El 22 de febrero de 1989 se creó por ley el Instituto Brasileño del Medio Ambiente y de los Recursos Naturales Renovables (Ibama), un ente autárquico, dependiente del Ministerio de Medio Ambiente, que se encarga de conceder permisos y licencias ambientales para el desarrollo agrícola e industrial con el fin de ejercer control de los recursos naturales y de multar a quienes inician una actividad sin dicha autorización. Esas licencias ambientales se convirtieron en el blanco de la campaña presidencial de Bolsonaro desde que lo multaron por estar pescando en un área protegida y sin permiso.

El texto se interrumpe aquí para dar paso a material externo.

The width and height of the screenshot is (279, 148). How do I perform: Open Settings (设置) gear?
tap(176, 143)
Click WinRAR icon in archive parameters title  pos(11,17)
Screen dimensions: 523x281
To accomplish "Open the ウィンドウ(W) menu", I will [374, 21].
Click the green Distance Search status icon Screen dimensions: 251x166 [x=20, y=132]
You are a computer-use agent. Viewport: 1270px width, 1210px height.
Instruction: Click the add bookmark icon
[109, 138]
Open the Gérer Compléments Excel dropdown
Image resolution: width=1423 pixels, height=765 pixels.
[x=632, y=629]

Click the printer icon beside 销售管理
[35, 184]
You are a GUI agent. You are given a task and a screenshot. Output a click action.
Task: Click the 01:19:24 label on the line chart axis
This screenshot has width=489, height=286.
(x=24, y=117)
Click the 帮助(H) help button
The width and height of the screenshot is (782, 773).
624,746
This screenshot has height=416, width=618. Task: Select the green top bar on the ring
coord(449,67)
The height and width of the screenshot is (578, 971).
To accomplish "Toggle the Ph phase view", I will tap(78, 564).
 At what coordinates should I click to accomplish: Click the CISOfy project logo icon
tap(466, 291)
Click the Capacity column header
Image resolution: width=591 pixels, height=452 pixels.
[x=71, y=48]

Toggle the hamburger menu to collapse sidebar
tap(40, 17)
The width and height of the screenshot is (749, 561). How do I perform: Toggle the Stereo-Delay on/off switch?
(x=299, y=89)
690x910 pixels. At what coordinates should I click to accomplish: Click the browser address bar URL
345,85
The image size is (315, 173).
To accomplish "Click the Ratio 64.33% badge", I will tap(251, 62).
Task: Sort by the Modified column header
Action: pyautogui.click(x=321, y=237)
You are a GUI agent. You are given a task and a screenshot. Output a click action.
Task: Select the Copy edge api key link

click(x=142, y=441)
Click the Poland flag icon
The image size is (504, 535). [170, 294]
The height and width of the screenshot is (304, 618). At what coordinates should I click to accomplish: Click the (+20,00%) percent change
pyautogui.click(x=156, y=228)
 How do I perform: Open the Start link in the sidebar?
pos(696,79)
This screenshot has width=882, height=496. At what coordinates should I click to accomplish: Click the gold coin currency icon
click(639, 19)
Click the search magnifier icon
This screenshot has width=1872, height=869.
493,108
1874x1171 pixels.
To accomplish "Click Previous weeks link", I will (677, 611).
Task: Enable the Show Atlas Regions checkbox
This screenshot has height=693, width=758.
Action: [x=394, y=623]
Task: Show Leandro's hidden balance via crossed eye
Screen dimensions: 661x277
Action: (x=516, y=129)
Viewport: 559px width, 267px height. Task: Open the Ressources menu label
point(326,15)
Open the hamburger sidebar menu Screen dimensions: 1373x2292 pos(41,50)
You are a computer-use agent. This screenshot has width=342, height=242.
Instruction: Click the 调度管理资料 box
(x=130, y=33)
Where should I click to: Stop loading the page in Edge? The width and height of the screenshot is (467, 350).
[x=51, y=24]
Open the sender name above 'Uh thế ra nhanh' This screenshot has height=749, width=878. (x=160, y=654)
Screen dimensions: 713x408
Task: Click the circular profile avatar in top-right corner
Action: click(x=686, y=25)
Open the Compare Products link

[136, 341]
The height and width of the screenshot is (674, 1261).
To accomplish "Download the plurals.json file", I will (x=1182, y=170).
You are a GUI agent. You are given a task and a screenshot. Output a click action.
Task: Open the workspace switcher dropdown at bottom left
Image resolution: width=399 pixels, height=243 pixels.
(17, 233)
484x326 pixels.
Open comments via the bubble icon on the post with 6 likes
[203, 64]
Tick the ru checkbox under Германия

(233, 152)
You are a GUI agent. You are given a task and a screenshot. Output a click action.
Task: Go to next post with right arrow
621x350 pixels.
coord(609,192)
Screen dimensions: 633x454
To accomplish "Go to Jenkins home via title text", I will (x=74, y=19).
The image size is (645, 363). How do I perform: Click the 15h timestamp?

Una vez asumida la presidencia, Bolsonaro dijo que el sistema de multas y licencias era una “industria” y pensaba terminar con eso.

—Así fue que algunos productores de Novo Progresso se organizaron para hacer una quema en conjunto, deforestaron un área muy grande y lo llamaron el Día del Fuego —dice Ane.

El 11 de abril de 2019 Bolsonaro firmó el decreto presidencial número 9 760 para crear “centros de conciliación” e investigar hacia dónde va el dinero recaudado por las multas. El decreto instrumenta dos cambios importantes. El primero, que si el “centro de conciliación” decide que la multa no es necesaria, no se implementa. Anteriormente, si la deuda era grande, existía un descuento de hasta un 60% si el 40% restante se depositaba en un proyecto de recuperación ambiental seleccionado por el Ibama. Bol­sonaro introdujo ahí una variación, el segundo cambio: este porcentaje deberá destinarse a un proyecto selec­cionado por la empresa o la persona multada y no a una ONG. La intención real del decreto es quitarles poder a las ONG y proteger a los ruralistas, que lentamente van haciéndose de un camino en la política.

Ane dice que los ganaderos y productores agrícolas tienen una gran responsabilidad en la quema de los terrenos y, si bien hubo un aumento significativo del sector ganadero hacia fines de los años noventa y durante las dos primeras décadas del nuevo milenio, lo que convirtió a Brasil en uno de los principales exportadores de carne de la región (además de ser su principal consumidor), el problema mayor radica en la ocupación ilegal de terrenos fiscales para la tala, una actividad que no ha cesado de crecer.

—El principal vector es la ocupación de tierras. Primero, se las ocupa ilegalmente y, luego, se las desmonta. Se venden las maderas caras en aserraderos clandestinos y, después, se quema el suelo, para finalmente plantar pasto y ocuparlo con ganado.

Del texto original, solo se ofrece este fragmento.